Im aktuellen Streit liegt sogar keine Begründung vor, sondern ein Ministerpräsident hat einen von ihm unterschriebenen Staatsvertrag zurückgezogen. Wenn jedoch nur einer der 16 Landtage der Beitragserhöhung bis zum 31. Dezember nicht zustimmt, ist sie hinfällig. Wenn das nun ohne Begründung geschieht, ist das »Vergehen« meines Erachtens größer als im Jahr 2007 und damit wird das Bundesverfassungsgericht im Sinne der Anstalten entscheiden.

14 von 16 Landtagen hatten dem Staatsvertrag bereits ihre Zustimmung erteilt, Thüringen folgte am Freitag. Wenn es im Kern gar nicht darauf ankommt, fragt man sich schon, ob es dann überhaupt dieses komplizierte Verfahren braucht, dass alle Landesparlamente zustimmen müssen. Könnte man das nicht auch anders organisieren, wenn eigentlich die KEF faktisch festlegt, ob der Rundfunkbeitrag steigt?

Erstens ist dies eine Kompetenz der Landesgesetzgeber. Rundfunk ist in Deutschland Ländersache, das haben die Alliierten nach dem Zweiten Weltkrieg so für Deutschland festgelegt.
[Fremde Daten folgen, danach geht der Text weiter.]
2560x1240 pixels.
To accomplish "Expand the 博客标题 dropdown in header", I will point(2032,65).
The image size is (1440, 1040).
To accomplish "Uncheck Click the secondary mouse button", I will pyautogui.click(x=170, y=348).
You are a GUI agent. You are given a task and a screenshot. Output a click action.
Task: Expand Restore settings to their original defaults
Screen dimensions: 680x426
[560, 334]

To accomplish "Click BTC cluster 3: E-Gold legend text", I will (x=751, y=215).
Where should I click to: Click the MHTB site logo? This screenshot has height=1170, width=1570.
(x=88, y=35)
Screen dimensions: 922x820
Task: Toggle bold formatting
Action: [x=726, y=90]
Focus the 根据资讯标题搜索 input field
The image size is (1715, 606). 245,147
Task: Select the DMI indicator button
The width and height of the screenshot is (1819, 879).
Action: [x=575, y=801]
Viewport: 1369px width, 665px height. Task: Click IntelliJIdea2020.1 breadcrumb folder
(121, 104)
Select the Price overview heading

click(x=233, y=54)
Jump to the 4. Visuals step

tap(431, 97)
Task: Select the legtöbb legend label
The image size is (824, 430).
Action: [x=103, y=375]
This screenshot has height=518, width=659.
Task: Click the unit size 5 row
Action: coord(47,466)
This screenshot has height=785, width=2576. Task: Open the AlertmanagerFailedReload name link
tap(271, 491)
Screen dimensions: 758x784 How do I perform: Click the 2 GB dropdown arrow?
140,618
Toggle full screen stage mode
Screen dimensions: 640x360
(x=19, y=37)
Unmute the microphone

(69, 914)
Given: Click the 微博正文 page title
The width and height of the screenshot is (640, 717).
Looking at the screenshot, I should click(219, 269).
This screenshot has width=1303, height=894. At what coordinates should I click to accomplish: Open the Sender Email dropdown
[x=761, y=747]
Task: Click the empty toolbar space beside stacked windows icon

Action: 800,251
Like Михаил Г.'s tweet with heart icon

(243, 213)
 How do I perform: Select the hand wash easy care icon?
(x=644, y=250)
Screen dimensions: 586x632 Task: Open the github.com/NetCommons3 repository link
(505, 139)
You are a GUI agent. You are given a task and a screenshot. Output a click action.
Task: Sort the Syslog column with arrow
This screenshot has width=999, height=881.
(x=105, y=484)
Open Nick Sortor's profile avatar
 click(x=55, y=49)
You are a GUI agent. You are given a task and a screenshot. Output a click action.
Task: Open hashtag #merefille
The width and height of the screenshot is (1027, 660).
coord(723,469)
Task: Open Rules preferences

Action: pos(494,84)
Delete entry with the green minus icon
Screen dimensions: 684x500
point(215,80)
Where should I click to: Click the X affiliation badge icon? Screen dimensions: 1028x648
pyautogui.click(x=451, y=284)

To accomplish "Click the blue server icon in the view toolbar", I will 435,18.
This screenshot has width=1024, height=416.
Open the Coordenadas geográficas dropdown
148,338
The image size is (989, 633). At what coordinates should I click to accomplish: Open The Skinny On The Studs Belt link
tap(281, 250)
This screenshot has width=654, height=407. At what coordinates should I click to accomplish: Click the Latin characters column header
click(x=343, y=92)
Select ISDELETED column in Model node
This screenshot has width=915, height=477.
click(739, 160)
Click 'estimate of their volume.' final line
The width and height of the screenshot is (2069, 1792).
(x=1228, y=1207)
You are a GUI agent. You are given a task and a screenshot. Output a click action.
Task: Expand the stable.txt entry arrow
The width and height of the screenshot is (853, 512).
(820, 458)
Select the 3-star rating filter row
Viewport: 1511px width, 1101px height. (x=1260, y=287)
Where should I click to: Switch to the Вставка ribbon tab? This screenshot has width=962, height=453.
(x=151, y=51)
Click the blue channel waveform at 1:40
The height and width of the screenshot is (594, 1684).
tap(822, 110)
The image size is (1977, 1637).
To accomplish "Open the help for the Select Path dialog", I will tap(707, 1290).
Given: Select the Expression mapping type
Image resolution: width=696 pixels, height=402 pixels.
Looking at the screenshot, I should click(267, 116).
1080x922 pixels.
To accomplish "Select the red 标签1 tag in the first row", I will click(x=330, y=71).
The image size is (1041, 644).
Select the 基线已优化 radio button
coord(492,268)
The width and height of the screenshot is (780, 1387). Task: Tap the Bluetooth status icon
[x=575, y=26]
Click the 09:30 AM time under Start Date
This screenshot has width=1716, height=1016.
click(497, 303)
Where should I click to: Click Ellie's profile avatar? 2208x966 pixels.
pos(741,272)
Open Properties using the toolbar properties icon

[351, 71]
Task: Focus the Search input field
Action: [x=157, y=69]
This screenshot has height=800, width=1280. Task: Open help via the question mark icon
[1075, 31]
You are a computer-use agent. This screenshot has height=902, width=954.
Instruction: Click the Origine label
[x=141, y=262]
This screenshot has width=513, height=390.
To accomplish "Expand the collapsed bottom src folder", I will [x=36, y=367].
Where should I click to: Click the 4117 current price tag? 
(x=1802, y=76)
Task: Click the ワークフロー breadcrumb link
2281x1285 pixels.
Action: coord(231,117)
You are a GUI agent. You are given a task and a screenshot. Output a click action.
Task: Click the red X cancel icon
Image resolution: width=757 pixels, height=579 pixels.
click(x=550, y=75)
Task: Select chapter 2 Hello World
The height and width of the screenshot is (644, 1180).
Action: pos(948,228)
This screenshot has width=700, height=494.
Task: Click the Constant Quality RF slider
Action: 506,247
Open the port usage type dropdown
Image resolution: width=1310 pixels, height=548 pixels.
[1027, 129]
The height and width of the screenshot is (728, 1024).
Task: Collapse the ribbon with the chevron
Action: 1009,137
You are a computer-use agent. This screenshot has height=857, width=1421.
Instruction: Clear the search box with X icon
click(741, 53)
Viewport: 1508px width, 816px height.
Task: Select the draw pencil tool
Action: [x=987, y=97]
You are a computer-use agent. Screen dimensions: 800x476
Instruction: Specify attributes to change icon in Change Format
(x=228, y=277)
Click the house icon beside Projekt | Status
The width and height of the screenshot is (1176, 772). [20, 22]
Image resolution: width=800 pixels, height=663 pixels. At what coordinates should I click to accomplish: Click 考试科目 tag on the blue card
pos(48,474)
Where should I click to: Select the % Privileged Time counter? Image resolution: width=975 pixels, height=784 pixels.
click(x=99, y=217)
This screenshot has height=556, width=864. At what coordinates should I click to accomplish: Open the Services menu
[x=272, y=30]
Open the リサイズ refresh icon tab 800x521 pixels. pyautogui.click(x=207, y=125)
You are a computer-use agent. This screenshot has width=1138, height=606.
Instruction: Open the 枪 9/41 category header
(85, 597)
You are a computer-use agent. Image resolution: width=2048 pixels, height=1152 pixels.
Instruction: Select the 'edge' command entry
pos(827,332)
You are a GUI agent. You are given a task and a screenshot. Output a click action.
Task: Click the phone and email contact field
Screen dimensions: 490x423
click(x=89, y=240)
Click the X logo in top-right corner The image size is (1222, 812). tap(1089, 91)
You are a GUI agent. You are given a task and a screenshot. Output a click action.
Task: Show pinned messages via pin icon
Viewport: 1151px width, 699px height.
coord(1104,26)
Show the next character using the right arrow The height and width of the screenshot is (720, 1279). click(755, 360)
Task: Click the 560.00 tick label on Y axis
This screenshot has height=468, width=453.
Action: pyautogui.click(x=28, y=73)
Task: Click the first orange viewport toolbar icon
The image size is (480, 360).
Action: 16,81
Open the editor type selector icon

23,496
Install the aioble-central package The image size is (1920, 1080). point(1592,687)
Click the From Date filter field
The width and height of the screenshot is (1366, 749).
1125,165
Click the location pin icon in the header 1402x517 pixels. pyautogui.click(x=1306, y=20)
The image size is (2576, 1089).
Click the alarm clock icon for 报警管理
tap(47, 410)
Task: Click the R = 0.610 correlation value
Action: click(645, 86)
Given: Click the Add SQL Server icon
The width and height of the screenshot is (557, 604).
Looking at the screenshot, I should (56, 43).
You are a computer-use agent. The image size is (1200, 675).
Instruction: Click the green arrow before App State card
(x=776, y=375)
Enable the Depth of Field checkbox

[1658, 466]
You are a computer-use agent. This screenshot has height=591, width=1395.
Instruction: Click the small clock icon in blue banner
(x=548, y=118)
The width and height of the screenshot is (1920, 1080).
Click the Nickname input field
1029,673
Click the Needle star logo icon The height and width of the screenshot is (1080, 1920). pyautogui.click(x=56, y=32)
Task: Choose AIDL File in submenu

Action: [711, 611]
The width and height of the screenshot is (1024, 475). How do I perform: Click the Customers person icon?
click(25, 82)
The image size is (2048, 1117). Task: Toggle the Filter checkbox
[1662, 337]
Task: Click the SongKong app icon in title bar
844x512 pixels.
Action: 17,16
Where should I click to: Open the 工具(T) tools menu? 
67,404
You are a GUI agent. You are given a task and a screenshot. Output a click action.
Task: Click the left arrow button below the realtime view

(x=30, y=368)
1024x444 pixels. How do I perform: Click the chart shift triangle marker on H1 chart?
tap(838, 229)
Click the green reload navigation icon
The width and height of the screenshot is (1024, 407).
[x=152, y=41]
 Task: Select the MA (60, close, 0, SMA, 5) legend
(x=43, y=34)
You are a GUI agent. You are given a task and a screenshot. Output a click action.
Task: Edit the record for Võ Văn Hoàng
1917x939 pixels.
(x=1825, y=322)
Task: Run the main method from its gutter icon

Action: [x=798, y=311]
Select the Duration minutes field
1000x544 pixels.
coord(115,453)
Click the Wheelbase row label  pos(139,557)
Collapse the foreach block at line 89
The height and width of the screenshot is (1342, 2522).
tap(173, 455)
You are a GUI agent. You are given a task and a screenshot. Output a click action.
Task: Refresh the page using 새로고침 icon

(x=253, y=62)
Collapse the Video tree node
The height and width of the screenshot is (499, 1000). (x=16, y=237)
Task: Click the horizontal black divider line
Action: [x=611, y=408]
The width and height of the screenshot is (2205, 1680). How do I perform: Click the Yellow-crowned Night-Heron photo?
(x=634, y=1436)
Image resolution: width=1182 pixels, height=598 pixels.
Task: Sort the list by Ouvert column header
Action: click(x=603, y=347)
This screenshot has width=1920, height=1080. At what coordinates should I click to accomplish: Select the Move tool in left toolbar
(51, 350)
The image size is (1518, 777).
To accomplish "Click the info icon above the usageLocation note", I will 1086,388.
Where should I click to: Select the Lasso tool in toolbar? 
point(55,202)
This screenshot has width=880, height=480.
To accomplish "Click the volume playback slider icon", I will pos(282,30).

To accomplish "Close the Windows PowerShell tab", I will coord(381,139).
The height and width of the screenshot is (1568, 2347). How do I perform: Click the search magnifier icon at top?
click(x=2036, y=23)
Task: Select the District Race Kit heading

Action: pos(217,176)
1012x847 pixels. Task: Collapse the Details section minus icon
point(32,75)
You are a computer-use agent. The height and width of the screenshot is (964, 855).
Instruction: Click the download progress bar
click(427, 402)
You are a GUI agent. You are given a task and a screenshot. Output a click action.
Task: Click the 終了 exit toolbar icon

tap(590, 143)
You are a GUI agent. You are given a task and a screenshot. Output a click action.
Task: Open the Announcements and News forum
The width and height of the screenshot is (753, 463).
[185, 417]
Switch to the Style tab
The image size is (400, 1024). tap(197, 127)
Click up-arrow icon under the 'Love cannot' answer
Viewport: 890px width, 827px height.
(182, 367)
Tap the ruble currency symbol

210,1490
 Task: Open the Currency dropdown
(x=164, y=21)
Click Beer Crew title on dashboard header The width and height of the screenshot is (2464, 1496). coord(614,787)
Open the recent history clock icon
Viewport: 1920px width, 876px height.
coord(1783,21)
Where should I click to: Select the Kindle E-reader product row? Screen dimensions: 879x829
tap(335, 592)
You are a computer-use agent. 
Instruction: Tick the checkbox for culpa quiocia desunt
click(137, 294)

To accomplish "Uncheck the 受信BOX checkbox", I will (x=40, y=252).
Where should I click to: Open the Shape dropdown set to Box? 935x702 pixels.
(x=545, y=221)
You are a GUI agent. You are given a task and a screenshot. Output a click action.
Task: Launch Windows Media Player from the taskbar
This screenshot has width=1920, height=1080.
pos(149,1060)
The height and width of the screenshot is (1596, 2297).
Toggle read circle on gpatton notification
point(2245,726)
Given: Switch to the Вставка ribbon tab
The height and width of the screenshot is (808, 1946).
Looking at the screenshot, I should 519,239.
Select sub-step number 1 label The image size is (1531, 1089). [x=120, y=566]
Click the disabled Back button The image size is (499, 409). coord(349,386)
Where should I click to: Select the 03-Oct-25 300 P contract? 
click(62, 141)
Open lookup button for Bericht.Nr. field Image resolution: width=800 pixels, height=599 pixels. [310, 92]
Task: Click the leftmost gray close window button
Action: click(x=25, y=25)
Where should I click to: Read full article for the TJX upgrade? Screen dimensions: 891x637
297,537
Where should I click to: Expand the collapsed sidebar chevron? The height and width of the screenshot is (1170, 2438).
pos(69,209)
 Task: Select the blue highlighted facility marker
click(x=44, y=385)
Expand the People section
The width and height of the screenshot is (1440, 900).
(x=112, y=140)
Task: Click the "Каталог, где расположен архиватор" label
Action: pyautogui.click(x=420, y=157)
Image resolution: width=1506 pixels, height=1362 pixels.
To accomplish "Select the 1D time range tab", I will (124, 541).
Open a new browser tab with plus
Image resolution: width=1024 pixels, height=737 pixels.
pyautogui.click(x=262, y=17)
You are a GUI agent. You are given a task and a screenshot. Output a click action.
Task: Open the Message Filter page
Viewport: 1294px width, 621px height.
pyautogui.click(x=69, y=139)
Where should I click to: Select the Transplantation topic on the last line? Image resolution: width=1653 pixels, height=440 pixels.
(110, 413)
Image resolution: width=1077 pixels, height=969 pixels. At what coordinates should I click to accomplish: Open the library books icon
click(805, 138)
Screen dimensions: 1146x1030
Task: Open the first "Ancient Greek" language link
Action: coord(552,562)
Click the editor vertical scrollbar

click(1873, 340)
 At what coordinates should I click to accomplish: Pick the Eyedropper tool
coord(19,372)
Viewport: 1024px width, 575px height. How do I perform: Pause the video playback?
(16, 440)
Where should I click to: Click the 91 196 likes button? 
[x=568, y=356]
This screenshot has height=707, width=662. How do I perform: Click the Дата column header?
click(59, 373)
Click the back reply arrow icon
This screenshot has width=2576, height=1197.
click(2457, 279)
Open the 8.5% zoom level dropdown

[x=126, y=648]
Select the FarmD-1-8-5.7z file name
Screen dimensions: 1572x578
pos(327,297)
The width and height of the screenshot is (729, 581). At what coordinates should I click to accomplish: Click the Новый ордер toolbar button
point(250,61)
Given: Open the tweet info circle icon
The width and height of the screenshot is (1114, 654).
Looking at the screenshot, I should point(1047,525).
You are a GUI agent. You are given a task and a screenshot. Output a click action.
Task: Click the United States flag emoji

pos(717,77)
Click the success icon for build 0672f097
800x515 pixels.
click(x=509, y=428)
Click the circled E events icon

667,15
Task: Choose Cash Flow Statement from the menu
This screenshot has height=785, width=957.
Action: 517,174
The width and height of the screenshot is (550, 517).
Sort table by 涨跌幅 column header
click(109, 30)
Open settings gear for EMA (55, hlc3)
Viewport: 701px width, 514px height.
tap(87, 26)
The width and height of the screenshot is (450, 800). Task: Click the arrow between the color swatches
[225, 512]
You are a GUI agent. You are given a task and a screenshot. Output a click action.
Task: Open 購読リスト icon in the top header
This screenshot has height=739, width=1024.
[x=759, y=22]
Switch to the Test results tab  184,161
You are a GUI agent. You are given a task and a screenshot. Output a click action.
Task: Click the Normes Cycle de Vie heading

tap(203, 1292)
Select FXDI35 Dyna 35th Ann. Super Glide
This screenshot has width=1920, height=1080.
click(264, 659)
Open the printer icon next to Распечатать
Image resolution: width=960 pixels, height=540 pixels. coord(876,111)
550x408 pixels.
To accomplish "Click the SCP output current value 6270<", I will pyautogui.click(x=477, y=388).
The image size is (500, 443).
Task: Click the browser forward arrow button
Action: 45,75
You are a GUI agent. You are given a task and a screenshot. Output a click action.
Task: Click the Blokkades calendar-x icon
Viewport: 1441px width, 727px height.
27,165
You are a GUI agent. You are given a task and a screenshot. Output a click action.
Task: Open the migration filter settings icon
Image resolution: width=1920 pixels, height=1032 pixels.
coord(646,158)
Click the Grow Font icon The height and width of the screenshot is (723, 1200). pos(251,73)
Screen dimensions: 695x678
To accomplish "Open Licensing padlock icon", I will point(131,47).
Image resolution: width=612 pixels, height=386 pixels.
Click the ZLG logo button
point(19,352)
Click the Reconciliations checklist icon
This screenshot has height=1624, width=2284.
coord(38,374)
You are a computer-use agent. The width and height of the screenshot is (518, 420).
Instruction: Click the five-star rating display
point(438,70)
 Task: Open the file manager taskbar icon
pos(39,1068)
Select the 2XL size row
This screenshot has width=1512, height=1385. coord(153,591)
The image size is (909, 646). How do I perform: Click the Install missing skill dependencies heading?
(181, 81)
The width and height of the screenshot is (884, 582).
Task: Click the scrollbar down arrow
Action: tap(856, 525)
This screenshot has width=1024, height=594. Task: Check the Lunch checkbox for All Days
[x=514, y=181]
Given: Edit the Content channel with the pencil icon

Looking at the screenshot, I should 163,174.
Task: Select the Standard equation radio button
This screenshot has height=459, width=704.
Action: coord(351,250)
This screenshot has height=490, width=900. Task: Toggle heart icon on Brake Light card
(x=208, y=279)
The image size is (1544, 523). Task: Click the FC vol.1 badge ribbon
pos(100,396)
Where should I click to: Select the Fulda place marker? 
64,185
Es sollte keinen zentralen Rundfunk mehr geben. Und - der Rundfunk sollte auch unabhängig von der Regierung sein. Der Landesgesetzgeber entscheidet zweitens auf der einen Seite über den Auftrag, also zum Beispiel die Zahl der Programme.

Warum soll er dann nicht auch über die Höhe des Beitrags entscheiden?

1994 entwickelte das Bundesverfassungsgericht ein dreistufiges Verfahren aus Bedarfsanmeldung der Rundfunkanstalten, fachlicher Prüfung durch die KEF und Beitragsfestsetzung durch die Landtage. Das soll vor politischen Einflussnahmen schützen. Die Länderparlamente sind nicht mehr absolut frei, den von der KEF ermittelten Beitrag einfach zu reduzieren oder abzulehnen. Sie müssen dies sehr genau begründen und dann noch einmal mit der KEF erörtern. Auch dies ist im aktuellen Fall nicht geschehen.

Allerdings dürfen die Länder den Auftrag der Sender bestimmen. Das haben sie dieses Jahr auch mit einem neuen Medienstaatsvertrag getan. Da hat kein Landtag widersprochen. Jedes Fernseh- und jedes Radioprogramm, das die Sender bieten, wurde von der Landespolitik beschlossen.

Jenseits der Frage, dass der Rundfunkbeitrag in Sachsen-Anhalt Teil eines Macht- und eines Wahlkampfes ist, den vor allem die CDU betreibt, gibt es Argumente der Kritiker, die eine Berechtigung haben. Ein Punkt: Erfüllen die Öffentlich-Rechtlichen noch ihren Programmauftrag, oder gibt es inzwischen tatsächlich ein zu großes Gewächs an TV-, Radio- und Webangeboten, wo keiner mehr einen Überblick hat. Wer kontrolliert das?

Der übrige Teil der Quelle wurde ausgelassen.